▶ _YOUR INSTRUCTIONS_:
Copy out every one of the following records word for word, leaving out the pictures.

▶ _MATERIAL FOR THE TASK_:

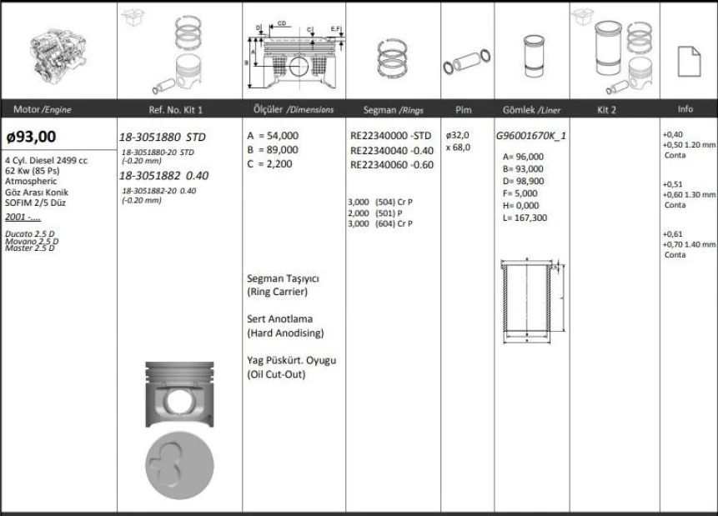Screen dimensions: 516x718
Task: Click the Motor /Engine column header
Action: pyautogui.click(x=43, y=110)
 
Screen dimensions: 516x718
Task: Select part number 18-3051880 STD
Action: pyautogui.click(x=162, y=136)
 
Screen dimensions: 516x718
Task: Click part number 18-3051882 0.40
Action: pyautogui.click(x=163, y=176)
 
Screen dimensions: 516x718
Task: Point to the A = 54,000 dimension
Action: pyautogui.click(x=273, y=135)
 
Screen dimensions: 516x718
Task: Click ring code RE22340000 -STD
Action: pyautogui.click(x=391, y=135)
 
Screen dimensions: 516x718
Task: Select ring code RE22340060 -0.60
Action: pyautogui.click(x=392, y=164)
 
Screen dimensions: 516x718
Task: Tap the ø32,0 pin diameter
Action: pyautogui.click(x=458, y=135)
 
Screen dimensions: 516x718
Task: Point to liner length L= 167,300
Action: pyautogui.click(x=525, y=218)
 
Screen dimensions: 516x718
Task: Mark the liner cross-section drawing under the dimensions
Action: pyautogui.click(x=529, y=301)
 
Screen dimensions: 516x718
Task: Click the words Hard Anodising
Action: pyautogui.click(x=285, y=333)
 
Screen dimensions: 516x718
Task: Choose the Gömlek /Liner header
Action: pyautogui.click(x=531, y=110)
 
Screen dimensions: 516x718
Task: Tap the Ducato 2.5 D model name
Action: pyautogui.click(x=29, y=234)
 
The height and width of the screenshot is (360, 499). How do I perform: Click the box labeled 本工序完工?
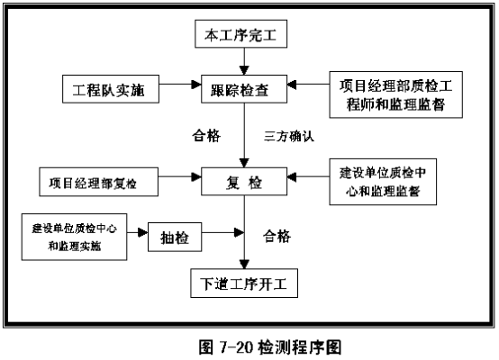[240, 34]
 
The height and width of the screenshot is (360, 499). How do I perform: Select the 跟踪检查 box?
[244, 89]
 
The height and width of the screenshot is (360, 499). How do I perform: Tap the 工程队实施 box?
[111, 89]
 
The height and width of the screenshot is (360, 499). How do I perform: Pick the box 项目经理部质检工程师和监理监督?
[396, 94]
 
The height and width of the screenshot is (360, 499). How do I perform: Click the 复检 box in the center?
[244, 182]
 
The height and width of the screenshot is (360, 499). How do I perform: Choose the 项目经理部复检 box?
[99, 182]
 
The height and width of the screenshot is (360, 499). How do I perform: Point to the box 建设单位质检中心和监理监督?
[383, 182]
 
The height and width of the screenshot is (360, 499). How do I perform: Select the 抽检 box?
[175, 238]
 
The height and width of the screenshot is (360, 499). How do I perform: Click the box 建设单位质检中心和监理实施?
[74, 237]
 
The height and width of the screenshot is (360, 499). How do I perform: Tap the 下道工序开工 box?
[244, 283]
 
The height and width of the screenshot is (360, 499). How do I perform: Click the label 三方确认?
[288, 136]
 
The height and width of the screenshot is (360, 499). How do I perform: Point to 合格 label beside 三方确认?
[206, 136]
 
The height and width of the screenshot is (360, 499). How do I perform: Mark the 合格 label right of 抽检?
[277, 237]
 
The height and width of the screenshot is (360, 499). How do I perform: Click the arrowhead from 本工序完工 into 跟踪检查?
[244, 70]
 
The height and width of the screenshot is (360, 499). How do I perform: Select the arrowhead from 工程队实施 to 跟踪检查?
[196, 85]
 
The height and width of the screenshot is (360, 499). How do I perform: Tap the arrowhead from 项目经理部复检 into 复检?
[196, 177]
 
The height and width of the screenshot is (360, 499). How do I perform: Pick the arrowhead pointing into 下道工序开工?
[244, 265]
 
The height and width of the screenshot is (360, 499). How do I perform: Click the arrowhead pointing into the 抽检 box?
[143, 232]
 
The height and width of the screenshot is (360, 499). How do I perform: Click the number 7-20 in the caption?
[236, 347]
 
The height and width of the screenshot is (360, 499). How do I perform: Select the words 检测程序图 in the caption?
[300, 347]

▶ _SOLUTION_:
Screen dimensions: 516x718
Task: Click the Motor /Engine column header
Action: pyautogui.click(x=43, y=110)
 
Screen dimensions: 516x718
Task: Select part number 18-3051880 STD
Action: pyautogui.click(x=162, y=136)
 
Screen dimensions: 516x718
Task: Click part number 18-3051882 0.40
Action: pyautogui.click(x=163, y=176)
 
Screen dimensions: 516x718
Task: Point to the A = 54,000 dimension
Action: pyautogui.click(x=273, y=135)
 
Screen dimensions: 516x718
Task: Click ring code RE22340000 -STD
Action: pyautogui.click(x=391, y=135)
 
Screen dimensions: 516x718
Task: Select ring code RE22340060 -0.60
Action: pyautogui.click(x=392, y=164)
 
Screen dimensions: 516x718
Task: Tap the ø32,0 pin diameter
Action: pyautogui.click(x=458, y=135)
 
Screen dimensions: 516x718
Task: Point to liner length L= 167,300
Action: pyautogui.click(x=525, y=218)
 
Screen dimensions: 516x718
Task: Mark the liner cross-section drawing under the dimensions
Action: pyautogui.click(x=529, y=301)
 
Screen dimensions: 516x718
Task: Click the words Hard Anodising
Action: pyautogui.click(x=285, y=333)
 
Screen dimensions: 516x718
Task: Choose the Gömlek /Liner header
Action: pyautogui.click(x=531, y=110)
 
Screen dimensions: 516x718
Task: Tap the Ducato 2.5 D model name
Action: pyautogui.click(x=29, y=234)
 
The height and width of the screenshot is (360, 499). How do I perform: Click the box labeled 本工序完工?
[240, 34]
 
The height and width of the screenshot is (360, 499). How do I perform: Select the 跟踪检查 box?
[244, 89]
 
The height and width of the screenshot is (360, 499). How do I perform: Tap the 工程队实施 box?
[111, 89]
 
The height and width of the screenshot is (360, 499). How do I perform: Pick the box 项目经理部质检工程师和监理监督?
[396, 94]
 
The height and width of the screenshot is (360, 499). How do I perform: Click the 复检 box in the center?
[244, 182]
 
The height and width of the screenshot is (360, 499). How do I perform: Choose the 项目经理部复检 box?
[99, 182]
 
The height and width of the screenshot is (360, 499). How do I perform: Point to the box 建设单位质检中心和监理监督?
[383, 182]
 
The height and width of the screenshot is (360, 499). How do I perform: Select the 抽检 box?
[175, 238]
 
The height and width of the screenshot is (360, 499). How do I perform: Click the box 建设单位质检中心和监理实施?
[74, 237]
 
The height and width of the screenshot is (360, 499). How do I perform: Tap the 下道工序开工 box?
[244, 283]
 
The height and width of the screenshot is (360, 499). How do I perform: Click the label 三方确认?
[288, 136]
 
The height and width of the screenshot is (360, 499). How do I perform: Point to 合格 label beside 三方确认?
[206, 136]
 
The height and width of the screenshot is (360, 499). How do I perform: Mark the 合格 label right of 抽检?
[277, 237]
 
The height and width of the screenshot is (360, 499). How do I perform: Click the arrowhead from 本工序完工 into 跟踪检查?
[244, 70]
 
The height and width of the screenshot is (360, 499). How do I perform: Select the arrowhead from 工程队实施 to 跟踪检查?
[196, 85]
 
The height and width of the screenshot is (360, 499). How do I perform: Tap the arrowhead from 项目经理部复检 into 复检?
[196, 177]
 
The height and width of the screenshot is (360, 499). How do I perform: Pick the arrowhead pointing into 下道工序开工?
[244, 265]
 
The height and width of the screenshot is (360, 499). How do I perform: Click the arrowhead pointing into the 抽检 box?
[143, 232]
 
The height and width of the screenshot is (360, 499). How do I perform: Click the number 7-20 in the caption?
[236, 347]
 
The height and width of the screenshot is (360, 499). How do I perform: Select the words 检测程序图 in the caption?
[300, 347]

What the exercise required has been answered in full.